Repeat the lines starting with the line containing "Click checkmark beside" and going on through the line containing "coord(224,53)", substituting "lock" for "padlock" and leaving everything else unchanged.

— Start Data provided —

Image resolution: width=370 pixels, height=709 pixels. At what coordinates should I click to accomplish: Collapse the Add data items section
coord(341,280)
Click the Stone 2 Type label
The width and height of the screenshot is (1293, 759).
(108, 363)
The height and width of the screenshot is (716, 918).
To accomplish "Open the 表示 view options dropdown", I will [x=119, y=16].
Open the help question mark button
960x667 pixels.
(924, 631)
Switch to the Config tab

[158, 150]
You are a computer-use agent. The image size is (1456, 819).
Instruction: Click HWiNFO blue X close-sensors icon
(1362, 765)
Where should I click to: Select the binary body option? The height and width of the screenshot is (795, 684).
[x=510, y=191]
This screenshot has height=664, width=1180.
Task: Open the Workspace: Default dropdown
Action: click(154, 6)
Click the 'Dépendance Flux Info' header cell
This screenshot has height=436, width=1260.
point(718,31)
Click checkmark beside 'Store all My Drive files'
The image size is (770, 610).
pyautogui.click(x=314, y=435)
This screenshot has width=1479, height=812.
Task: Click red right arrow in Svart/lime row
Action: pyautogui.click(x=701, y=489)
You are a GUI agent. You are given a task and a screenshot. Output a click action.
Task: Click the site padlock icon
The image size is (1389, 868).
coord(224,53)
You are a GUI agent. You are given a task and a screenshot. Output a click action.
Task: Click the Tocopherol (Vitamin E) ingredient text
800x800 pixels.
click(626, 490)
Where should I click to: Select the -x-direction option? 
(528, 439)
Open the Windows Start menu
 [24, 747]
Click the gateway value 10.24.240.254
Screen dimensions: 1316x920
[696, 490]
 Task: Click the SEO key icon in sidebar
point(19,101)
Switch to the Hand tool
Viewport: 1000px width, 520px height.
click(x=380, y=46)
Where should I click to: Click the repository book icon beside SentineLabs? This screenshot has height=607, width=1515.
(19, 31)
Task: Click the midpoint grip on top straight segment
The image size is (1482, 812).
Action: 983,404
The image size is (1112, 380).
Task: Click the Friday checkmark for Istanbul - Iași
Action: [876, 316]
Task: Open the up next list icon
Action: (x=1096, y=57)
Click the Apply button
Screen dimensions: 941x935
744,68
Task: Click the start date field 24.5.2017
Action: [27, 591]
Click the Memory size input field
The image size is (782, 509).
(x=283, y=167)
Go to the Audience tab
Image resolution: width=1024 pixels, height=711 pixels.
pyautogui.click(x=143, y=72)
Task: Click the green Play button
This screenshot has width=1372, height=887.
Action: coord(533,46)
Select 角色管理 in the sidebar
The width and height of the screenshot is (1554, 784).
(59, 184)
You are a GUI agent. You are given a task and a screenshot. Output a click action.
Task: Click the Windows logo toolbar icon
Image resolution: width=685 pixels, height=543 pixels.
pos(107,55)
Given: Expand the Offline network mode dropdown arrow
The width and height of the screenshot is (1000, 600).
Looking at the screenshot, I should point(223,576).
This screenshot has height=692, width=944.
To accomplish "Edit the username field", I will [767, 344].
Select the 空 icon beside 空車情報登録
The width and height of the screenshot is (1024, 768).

— End Data provided —

> _Reply to the exercise_:
Click checkmark beside 'Store all My Drive files'
The image size is (770, 610).
pyautogui.click(x=314, y=435)
This screenshot has width=1479, height=812.
Task: Click red right arrow in Svart/lime row
Action: pyautogui.click(x=701, y=489)
You are a GUI agent. You are given a task and a screenshot. Output a click action.
Task: Click the site lock icon
The image size is (1389, 868).
coord(224,53)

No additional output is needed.